- _SET PROBLEM_
Reproduce the entries below without any change, starting at their first line and ending at the line that contains "tap(116, 104)". Include both of those lines.

Data records:
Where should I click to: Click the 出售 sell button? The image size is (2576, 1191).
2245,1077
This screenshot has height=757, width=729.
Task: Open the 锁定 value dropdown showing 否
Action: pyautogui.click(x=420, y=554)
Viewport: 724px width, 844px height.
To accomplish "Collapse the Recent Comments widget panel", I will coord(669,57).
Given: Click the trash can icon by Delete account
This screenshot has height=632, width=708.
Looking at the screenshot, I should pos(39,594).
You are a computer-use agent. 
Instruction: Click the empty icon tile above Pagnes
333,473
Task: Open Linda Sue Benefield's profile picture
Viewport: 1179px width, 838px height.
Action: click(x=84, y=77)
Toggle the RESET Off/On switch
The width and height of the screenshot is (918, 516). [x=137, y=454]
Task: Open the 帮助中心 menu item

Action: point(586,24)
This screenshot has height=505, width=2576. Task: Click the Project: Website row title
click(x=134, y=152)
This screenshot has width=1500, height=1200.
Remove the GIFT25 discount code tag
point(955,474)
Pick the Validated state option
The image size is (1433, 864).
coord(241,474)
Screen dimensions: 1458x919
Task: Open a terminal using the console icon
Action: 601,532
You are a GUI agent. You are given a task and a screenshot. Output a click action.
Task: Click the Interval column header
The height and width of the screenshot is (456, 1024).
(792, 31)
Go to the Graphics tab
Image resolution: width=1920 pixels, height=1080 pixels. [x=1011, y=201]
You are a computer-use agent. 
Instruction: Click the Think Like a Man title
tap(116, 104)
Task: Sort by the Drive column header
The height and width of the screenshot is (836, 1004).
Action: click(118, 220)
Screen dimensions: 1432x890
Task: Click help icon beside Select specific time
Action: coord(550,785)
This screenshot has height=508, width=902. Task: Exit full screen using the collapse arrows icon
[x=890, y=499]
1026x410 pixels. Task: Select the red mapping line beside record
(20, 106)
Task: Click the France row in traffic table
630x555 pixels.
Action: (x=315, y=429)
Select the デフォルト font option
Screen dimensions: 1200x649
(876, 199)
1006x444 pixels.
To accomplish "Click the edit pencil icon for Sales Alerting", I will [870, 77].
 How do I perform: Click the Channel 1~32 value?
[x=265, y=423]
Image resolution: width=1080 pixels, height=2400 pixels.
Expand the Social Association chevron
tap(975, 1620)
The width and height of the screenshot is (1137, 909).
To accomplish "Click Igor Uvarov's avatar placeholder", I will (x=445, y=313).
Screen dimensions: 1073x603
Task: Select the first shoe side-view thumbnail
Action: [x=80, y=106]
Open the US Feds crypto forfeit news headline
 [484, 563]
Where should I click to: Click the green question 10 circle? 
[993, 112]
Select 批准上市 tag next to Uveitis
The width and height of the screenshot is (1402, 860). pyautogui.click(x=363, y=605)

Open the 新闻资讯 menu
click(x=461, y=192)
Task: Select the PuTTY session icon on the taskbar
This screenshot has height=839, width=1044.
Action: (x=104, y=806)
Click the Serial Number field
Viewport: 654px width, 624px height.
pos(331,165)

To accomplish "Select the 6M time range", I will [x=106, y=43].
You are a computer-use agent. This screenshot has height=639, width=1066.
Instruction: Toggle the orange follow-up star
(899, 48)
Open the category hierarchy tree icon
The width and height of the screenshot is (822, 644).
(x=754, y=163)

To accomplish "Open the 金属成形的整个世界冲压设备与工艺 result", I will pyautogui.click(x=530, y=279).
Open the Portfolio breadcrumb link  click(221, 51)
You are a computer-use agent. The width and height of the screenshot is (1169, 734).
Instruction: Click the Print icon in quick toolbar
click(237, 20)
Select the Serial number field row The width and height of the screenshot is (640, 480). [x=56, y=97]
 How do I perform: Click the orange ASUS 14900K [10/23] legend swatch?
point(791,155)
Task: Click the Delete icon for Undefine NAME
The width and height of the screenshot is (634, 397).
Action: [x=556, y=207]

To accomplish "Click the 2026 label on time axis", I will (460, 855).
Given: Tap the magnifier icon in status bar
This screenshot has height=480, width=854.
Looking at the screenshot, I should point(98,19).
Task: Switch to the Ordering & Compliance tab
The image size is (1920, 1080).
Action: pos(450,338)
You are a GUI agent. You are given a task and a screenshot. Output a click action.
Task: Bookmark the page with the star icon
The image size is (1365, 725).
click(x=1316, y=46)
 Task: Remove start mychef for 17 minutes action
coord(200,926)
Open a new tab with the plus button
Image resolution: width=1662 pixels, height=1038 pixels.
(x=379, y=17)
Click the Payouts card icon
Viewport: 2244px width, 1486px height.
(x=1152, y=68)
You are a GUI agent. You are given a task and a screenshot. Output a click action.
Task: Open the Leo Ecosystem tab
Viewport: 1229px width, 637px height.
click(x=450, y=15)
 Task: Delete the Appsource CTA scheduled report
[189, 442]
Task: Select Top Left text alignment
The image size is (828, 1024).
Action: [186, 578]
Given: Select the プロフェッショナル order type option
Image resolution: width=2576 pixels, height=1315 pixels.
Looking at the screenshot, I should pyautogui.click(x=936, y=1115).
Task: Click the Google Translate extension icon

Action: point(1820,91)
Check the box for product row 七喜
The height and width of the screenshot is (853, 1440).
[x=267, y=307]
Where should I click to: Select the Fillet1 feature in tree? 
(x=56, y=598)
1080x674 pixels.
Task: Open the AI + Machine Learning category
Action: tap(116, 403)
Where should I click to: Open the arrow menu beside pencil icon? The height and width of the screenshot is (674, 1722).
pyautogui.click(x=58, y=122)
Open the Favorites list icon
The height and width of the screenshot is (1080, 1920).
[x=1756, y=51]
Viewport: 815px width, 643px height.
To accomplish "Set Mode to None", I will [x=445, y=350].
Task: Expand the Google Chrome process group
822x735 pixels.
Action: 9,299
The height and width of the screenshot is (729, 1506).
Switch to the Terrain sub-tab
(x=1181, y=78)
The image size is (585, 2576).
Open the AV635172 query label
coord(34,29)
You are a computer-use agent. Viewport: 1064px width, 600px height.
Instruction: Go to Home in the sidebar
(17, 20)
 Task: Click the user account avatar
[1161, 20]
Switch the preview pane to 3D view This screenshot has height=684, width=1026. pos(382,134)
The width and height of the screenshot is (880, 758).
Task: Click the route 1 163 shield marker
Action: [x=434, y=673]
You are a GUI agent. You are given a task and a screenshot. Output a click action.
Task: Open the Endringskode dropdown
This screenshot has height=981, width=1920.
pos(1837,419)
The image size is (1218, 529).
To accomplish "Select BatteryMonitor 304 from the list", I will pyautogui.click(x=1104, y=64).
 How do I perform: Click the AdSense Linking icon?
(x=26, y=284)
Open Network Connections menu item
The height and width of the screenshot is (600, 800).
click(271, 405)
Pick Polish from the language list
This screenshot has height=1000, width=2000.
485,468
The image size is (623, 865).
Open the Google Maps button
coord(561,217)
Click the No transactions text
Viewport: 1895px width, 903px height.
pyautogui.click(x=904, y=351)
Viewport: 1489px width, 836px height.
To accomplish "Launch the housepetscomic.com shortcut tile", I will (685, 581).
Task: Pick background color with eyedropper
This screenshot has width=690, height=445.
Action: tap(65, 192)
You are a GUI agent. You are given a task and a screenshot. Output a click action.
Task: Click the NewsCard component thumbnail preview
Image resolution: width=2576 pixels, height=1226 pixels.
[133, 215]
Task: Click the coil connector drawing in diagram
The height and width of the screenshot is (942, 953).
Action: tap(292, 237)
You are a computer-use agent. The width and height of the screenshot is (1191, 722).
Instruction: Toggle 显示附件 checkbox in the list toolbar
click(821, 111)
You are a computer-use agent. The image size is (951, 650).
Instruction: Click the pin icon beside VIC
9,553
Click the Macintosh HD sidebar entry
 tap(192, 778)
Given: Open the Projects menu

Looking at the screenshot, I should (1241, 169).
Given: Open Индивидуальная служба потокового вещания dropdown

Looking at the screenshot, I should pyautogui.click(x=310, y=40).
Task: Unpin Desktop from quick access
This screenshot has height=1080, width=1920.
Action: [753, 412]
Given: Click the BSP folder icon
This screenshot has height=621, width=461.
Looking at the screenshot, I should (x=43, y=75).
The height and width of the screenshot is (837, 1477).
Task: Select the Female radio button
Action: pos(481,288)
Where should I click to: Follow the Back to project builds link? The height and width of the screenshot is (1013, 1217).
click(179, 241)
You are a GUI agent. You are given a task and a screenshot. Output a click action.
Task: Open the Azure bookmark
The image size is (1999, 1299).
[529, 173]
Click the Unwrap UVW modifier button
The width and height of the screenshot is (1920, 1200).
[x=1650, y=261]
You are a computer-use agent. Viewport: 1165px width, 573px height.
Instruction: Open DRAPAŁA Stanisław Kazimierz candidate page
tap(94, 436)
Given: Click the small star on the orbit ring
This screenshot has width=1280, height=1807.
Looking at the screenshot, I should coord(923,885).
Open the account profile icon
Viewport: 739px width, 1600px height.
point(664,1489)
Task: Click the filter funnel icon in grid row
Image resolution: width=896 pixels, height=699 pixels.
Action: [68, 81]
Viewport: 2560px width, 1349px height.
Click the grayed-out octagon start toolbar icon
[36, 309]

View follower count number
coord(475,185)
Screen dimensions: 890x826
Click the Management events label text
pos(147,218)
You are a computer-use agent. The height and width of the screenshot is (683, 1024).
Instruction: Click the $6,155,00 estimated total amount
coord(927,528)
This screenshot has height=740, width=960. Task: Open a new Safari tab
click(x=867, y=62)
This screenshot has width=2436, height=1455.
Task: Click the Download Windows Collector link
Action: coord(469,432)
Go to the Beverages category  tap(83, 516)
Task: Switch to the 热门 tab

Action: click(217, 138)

- _WORKED SOLUTION_
Where should I click to: Click the 出售 sell button? The image size is (2576, 1191).
2245,1077
This screenshot has height=757, width=729.
Task: Open the 锁定 value dropdown showing 否
Action: pyautogui.click(x=420, y=554)
Viewport: 724px width, 844px height.
To accomplish "Collapse the Recent Comments widget panel", I will coord(669,57).
Given: Click the trash can icon by Delete account
This screenshot has height=632, width=708.
Looking at the screenshot, I should pos(39,594).
You are a computer-use agent. 
Instruction: Click the empty icon tile above Pagnes
333,473
Task: Open Linda Sue Benefield's profile picture
Viewport: 1179px width, 838px height.
Action: click(x=84, y=77)
Toggle the RESET Off/On switch
The width and height of the screenshot is (918, 516). [x=137, y=454]
Task: Open the 帮助中心 menu item

Action: point(586,24)
This screenshot has height=505, width=2576. Task: Click the Project: Website row title
click(x=134, y=152)
This screenshot has width=1500, height=1200.
Remove the GIFT25 discount code tag
point(955,474)
Pick the Validated state option
The image size is (1433, 864).
coord(241,474)
Screen dimensions: 1458x919
Task: Open a terminal using the console icon
Action: 601,532
You are a GUI agent. You are given a task and a screenshot. Output a click action.
Task: Click the Interval column header
The height and width of the screenshot is (456, 1024).
(792, 31)
Go to the Graphics tab
Image resolution: width=1920 pixels, height=1080 pixels. [x=1011, y=201]
You are a computer-use agent. 
Instruction: Click the Think Like a Man title
tap(116, 104)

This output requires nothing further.